- **What to produce**
Find the line containing "This screenshot has width=902, height=743." in the data below, then output that line and each one after it exactly, with nothing else.

┌──

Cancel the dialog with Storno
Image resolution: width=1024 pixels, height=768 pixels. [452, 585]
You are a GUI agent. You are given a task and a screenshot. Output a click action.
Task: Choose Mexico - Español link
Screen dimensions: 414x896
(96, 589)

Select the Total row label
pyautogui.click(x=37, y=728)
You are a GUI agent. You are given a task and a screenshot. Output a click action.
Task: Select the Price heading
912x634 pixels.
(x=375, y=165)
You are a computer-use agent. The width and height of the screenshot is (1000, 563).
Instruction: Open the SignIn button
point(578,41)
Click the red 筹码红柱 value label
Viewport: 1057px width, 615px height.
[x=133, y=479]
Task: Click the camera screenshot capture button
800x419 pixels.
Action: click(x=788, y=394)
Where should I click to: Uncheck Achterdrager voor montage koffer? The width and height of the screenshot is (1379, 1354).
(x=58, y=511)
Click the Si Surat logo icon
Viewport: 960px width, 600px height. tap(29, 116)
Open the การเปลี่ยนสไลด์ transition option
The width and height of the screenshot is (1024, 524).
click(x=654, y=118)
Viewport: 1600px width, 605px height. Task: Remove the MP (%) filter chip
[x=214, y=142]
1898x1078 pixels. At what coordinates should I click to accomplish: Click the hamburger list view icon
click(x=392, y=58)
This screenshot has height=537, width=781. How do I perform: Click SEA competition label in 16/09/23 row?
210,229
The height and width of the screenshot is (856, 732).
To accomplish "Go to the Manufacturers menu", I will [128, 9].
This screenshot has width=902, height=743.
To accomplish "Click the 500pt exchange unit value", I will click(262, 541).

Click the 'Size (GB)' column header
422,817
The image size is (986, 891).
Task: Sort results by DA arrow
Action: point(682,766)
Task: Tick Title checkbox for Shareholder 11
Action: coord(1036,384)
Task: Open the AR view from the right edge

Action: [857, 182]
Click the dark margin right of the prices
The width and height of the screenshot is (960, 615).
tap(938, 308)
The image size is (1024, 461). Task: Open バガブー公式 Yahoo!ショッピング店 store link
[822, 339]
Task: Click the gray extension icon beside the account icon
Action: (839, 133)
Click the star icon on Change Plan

└──

- **Task response**
This screenshot has width=902, height=743.
To accomplish "Click the 500pt exchange unit value", I will click(262, 541).

Click the 'Size (GB)' column header
422,817
The image size is (986, 891).
Task: Sort results by DA arrow
Action: point(682,766)
Task: Tick Title checkbox for Shareholder 11
Action: coord(1036,384)
Task: Open the AR view from the right edge

Action: [857, 182]
Click the dark margin right of the prices
The width and height of the screenshot is (960, 615).
tap(938, 308)
The image size is (1024, 461). Task: Open バガブー公式 Yahoo!ショッピング店 store link
[822, 339]
Task: Click the gray extension icon beside the account icon
Action: (839, 133)
Click the star icon on Change Plan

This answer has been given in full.